For this exercise, print the records below verbatim.

**INFORMATION SUPPLIED:**
====
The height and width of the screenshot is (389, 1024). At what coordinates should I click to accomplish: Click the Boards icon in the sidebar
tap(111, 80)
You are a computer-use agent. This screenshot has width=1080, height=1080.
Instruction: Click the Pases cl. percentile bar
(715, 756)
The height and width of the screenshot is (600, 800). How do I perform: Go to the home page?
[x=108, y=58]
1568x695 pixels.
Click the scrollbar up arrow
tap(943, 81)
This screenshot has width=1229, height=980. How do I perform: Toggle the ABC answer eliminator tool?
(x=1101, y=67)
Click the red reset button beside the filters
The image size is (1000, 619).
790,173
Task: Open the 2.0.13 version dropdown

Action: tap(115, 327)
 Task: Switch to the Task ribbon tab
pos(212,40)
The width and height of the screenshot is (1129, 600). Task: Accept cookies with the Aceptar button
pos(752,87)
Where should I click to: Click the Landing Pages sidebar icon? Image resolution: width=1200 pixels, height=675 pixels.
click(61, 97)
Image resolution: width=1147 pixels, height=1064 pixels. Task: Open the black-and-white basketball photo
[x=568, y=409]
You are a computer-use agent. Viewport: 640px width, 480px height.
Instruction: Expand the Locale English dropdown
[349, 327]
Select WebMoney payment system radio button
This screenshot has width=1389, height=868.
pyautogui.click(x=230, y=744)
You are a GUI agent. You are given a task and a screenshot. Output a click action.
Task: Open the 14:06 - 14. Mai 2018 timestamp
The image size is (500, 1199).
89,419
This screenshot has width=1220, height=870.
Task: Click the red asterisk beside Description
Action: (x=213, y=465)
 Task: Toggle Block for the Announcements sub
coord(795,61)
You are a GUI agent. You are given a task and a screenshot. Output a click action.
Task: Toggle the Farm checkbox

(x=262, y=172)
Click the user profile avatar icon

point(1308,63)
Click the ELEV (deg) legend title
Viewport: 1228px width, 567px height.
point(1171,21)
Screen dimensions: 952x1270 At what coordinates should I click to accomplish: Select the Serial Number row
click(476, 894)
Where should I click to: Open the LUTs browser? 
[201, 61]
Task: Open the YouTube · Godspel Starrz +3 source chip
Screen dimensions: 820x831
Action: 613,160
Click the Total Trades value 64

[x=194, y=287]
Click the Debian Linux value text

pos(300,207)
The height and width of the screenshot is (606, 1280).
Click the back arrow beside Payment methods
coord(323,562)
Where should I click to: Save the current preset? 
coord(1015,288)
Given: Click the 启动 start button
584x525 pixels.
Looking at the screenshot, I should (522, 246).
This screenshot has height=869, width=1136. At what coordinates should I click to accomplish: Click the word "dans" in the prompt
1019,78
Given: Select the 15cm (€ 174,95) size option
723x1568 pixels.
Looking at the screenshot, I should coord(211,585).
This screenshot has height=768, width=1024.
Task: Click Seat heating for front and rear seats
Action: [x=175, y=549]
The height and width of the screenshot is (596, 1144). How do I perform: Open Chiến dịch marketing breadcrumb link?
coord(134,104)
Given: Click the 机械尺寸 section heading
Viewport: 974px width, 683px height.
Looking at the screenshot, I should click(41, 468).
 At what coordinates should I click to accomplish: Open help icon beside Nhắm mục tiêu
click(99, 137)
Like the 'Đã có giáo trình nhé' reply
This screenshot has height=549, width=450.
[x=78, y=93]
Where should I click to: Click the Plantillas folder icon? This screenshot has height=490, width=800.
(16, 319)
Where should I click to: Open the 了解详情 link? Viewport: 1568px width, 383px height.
====
**OUTPUT OF THE EXERCISE:**
The height and width of the screenshot is (389, 1024). At what coordinates should I click to accomplish: Click the Boards icon in the sidebar
tap(111, 80)
You are a computer-use agent. This screenshot has width=1080, height=1080.
Instruction: Click the Pases cl. percentile bar
(715, 756)
The height and width of the screenshot is (600, 800). How do I perform: Go to the home page?
[x=108, y=58]
1568x695 pixels.
Click the scrollbar up arrow
tap(943, 81)
This screenshot has width=1229, height=980. How do I perform: Toggle the ABC answer eliminator tool?
(x=1101, y=67)
Click the red reset button beside the filters
The image size is (1000, 619).
790,173
Task: Open the 2.0.13 version dropdown

Action: tap(115, 327)
 Task: Switch to the Task ribbon tab
pos(212,40)
The width and height of the screenshot is (1129, 600). Task: Accept cookies with the Aceptar button
pos(752,87)
Where should I click to: Click the Landing Pages sidebar icon? Image resolution: width=1200 pixels, height=675 pixels.
click(61, 97)
Image resolution: width=1147 pixels, height=1064 pixels. Task: Open the black-and-white basketball photo
[x=568, y=409]
You are a computer-use agent. Viewport: 640px width, 480px height.
Instruction: Expand the Locale English dropdown
[349, 327]
Select WebMoney payment system radio button
This screenshot has width=1389, height=868.
pyautogui.click(x=230, y=744)
You are a GUI agent. You are given a task and a screenshot. Output a click action.
Task: Open the 14:06 - 14. Mai 2018 timestamp
The image size is (500, 1199).
89,419
This screenshot has width=1220, height=870.
Task: Click the red asterisk beside Description
Action: (x=213, y=465)
 Task: Toggle Block for the Announcements sub
coord(795,61)
You are a GUI agent. You are given a task and a screenshot. Output a click action.
Task: Toggle the Farm checkbox

(x=262, y=172)
Click the user profile avatar icon

point(1308,63)
Click the ELEV (deg) legend title
Viewport: 1228px width, 567px height.
point(1171,21)
Screen dimensions: 952x1270 At what coordinates should I click to accomplish: Select the Serial Number row
click(476, 894)
Where should I click to: Open the LUTs browser? 
[201, 61]
Task: Open the YouTube · Godspel Starrz +3 source chip
Screen dimensions: 820x831
Action: 613,160
Click the Total Trades value 64

[x=194, y=287]
Click the Debian Linux value text

pos(300,207)
The height and width of the screenshot is (606, 1280).
Click the back arrow beside Payment methods
coord(323,562)
Where should I click to: Save the current preset? 
coord(1015,288)
Given: Click the 启动 start button
584x525 pixels.
Looking at the screenshot, I should (522, 246).
This screenshot has height=869, width=1136. At what coordinates should I click to accomplish: Click the word "dans" in the prompt
1019,78
Given: Select the 15cm (€ 174,95) size option
723x1568 pixels.
Looking at the screenshot, I should coord(211,585).
This screenshot has height=768, width=1024.
Task: Click Seat heating for front and rear seats
Action: [x=175, y=549]
The height and width of the screenshot is (596, 1144). How do I perform: Open Chiến dịch marketing breadcrumb link?
coord(134,104)
Given: Click the 机械尺寸 section heading
Viewport: 974px width, 683px height.
Looking at the screenshot, I should click(41, 468).
 At what coordinates should I click to accomplish: Open help icon beside Nhắm mục tiêu
click(99, 137)
Like the 'Đã có giáo trình nhé' reply
This screenshot has height=549, width=450.
[x=78, y=93]
Where should I click to: Click the Plantillas folder icon? This screenshot has height=490, width=800.
(16, 319)
Where should I click to: Open the 了解详情 link? Viewport: 1568px width, 383px height.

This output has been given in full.